Records from a data source
*** Block opens ***
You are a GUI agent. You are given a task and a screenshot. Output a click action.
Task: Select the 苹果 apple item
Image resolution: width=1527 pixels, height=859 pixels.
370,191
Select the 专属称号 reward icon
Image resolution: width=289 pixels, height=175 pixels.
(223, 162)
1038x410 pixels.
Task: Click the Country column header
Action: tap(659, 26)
*** Block closes ***
WHAT IS REQUIRED
Your reply should consist of the records, duplicated exactly.

RESULT BELOW
You are a GUI agent. You are given a task and a screenshot. Output a click action.
Task: Select the 苹果 apple item
Image resolution: width=1527 pixels, height=859 pixels.
370,191
Select the 专属称号 reward icon
Image resolution: width=289 pixels, height=175 pixels.
(223, 162)
1038x410 pixels.
Task: Click the Country column header
Action: tap(659, 26)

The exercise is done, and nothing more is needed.